Without the leavening effects of a light show or an accompanying band, but with his guitar as loud as an army, Thompson completely solo is a stark affair. He has the songs to match the mood: Shoot Out The Lights remains extraordinarily bleak, as frightening as a mere song can be. Thompson delivers it with a loneliness of spirit undimmed over its 19-year lifespan, while the newer and appositely lachrymose Dry My Tears & Move On is cut from the same cloth of poetic despair, and the evening's heartbreaking closer, I Misunderstood, contains the career-defining couplet "I thought she was saying 'good luck'; she was saying 'goodbye'", a lyric as good as literate pop music can offer.
Peaks, however, mean attendant troughs. The Great Valero was dull in 1974 and it remains dull in 2001, and 1952 Vincent Black Lightning is a dreary motor-bike eulogy dressed as something more substantial.

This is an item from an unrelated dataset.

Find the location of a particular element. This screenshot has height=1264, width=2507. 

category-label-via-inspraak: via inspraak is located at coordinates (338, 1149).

More troubling is Thompson's unwarranted streak of bitterness, and not just in throwaway lines such as "I feel so good I'm gonna break somebody's heart tonight" as delivered by the freed-prisoner narrator of I Feel So Good.

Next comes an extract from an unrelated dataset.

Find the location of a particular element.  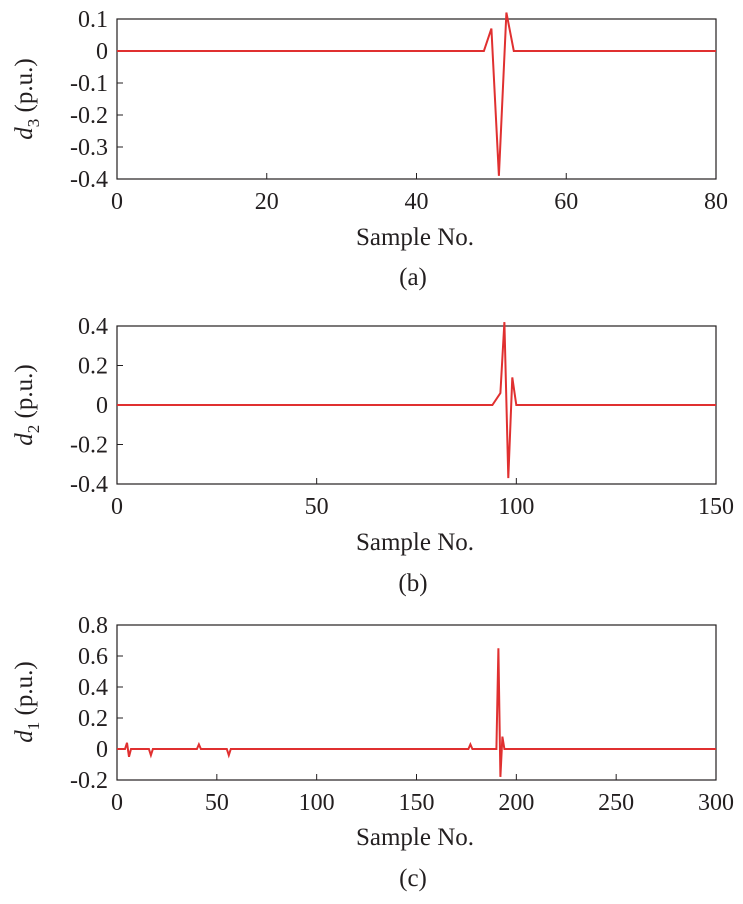

y-tick-label-b-1: 0.2 is located at coordinates (93, 367).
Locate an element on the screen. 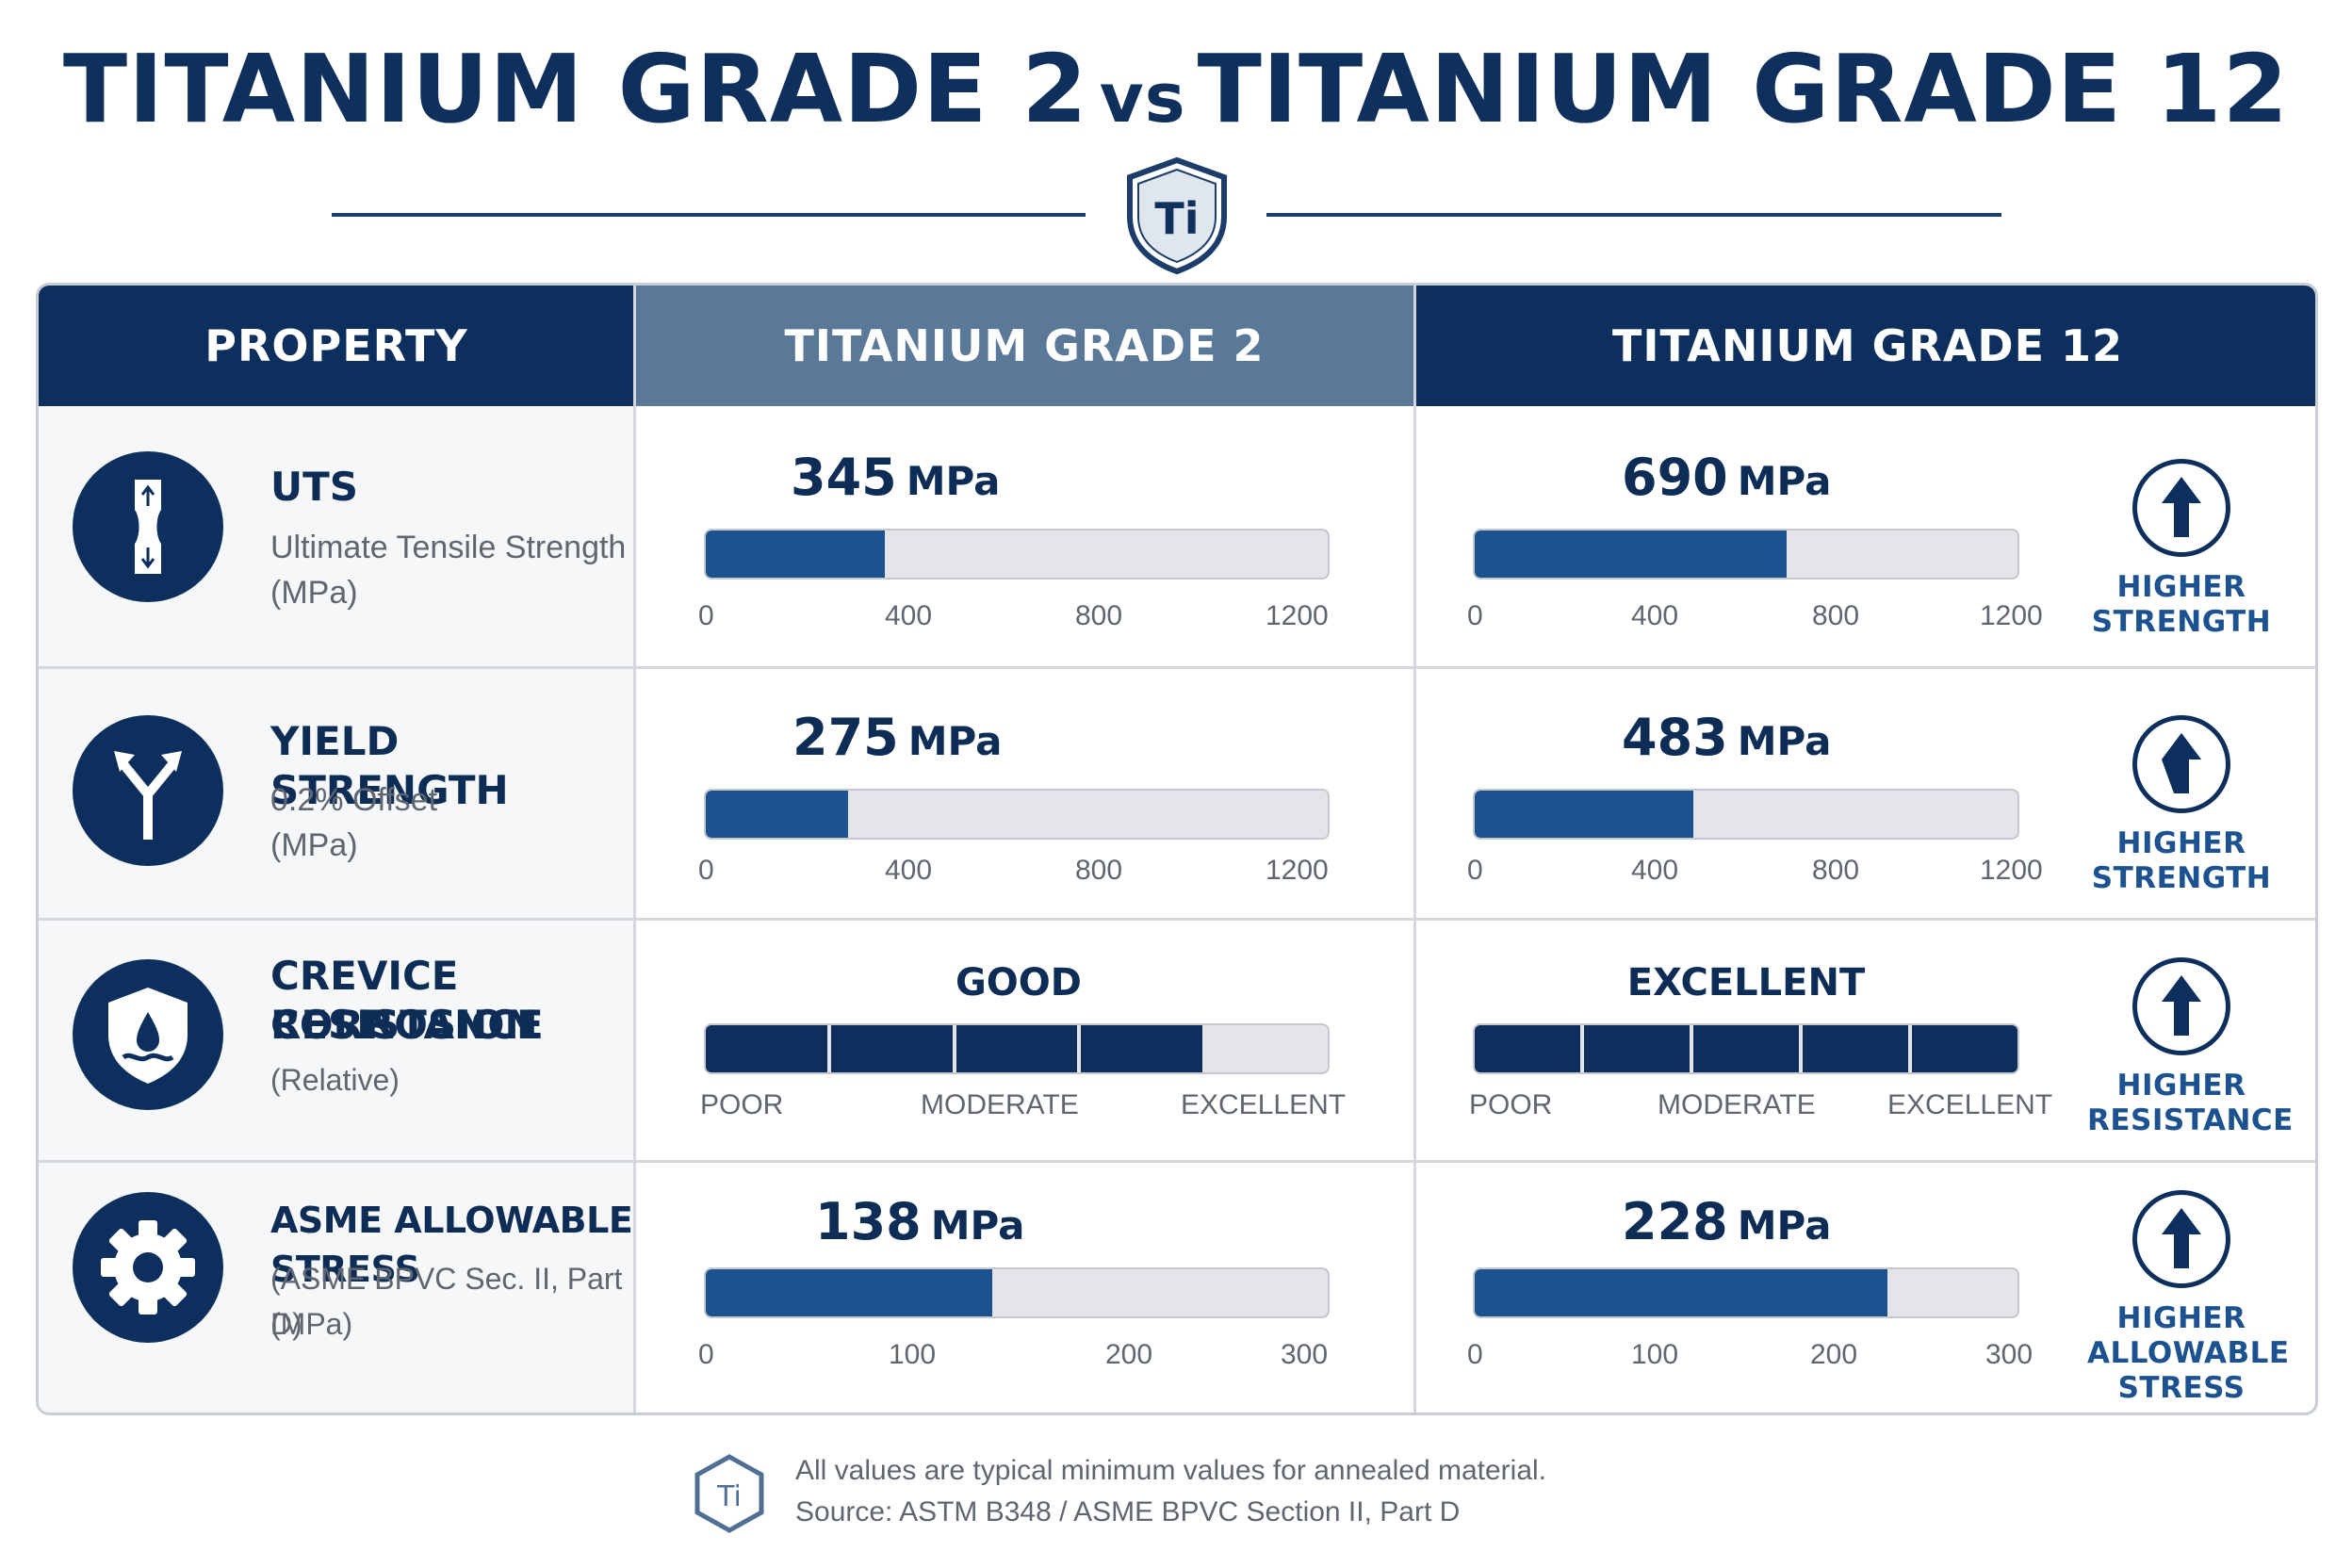 The height and width of the screenshot is (1568, 2352). g12-value-label: 228 MPa is located at coordinates (1727, 1222).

To see a man of Thompson's gifts, and with his self- evident love of language, bashing out an unpleasant anti-Madonna ditty barely worthy of a Pulp soundcheck is demeaning to both himself and his audience.

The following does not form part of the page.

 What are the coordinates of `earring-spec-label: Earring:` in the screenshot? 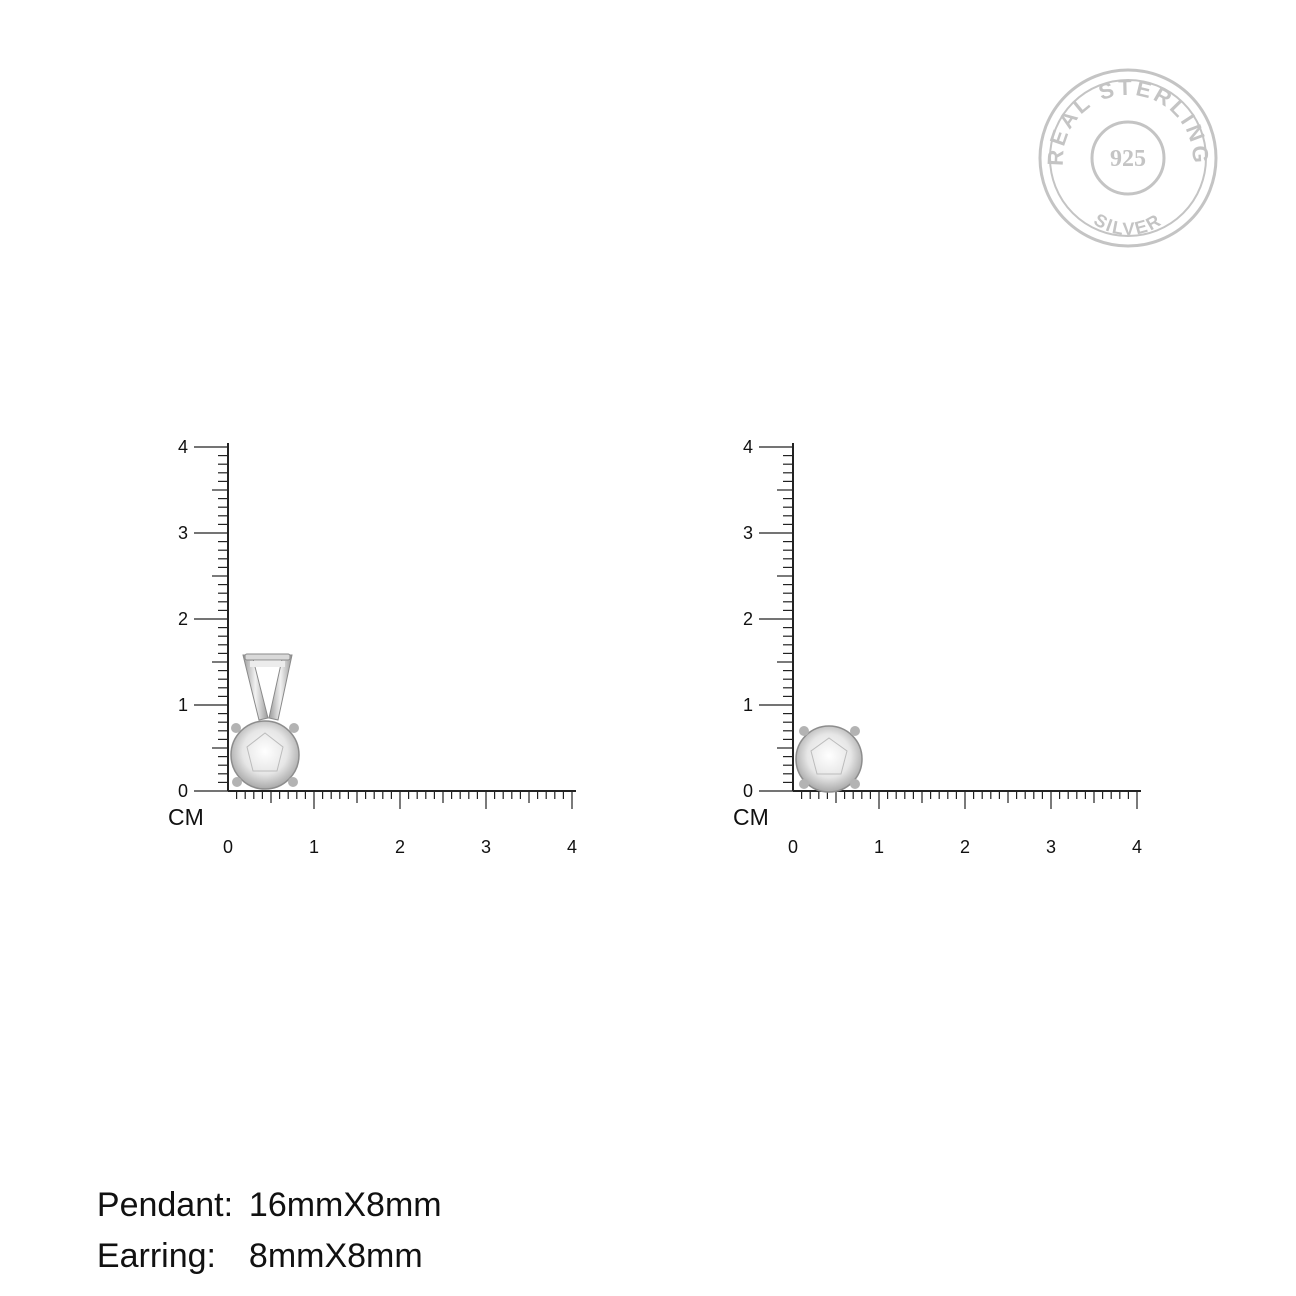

Still, for all his blurring of the line between misery and resentment, Thompson is a wonderfully inventive guitarist who would have thrived in any era on instrumental skills alone, and he does a wickedly droll Mick Jagger impersonation. Persuasion is deceptively sweet-natured, Turning of the Tide is as neat as ever, Crawl Back (Under My Stone) is comedically self-absorbed and, as with all flexible troubadours, he takes requests and even dips into Fairport Convention, a whole other life ago, on a stately Genesis Hall. What a charmer he can be.
Richard Thompson plays Sheffield City Hall (0114-278 9789), tonight and Cambridge folk festival (01223 411765), tomorrow.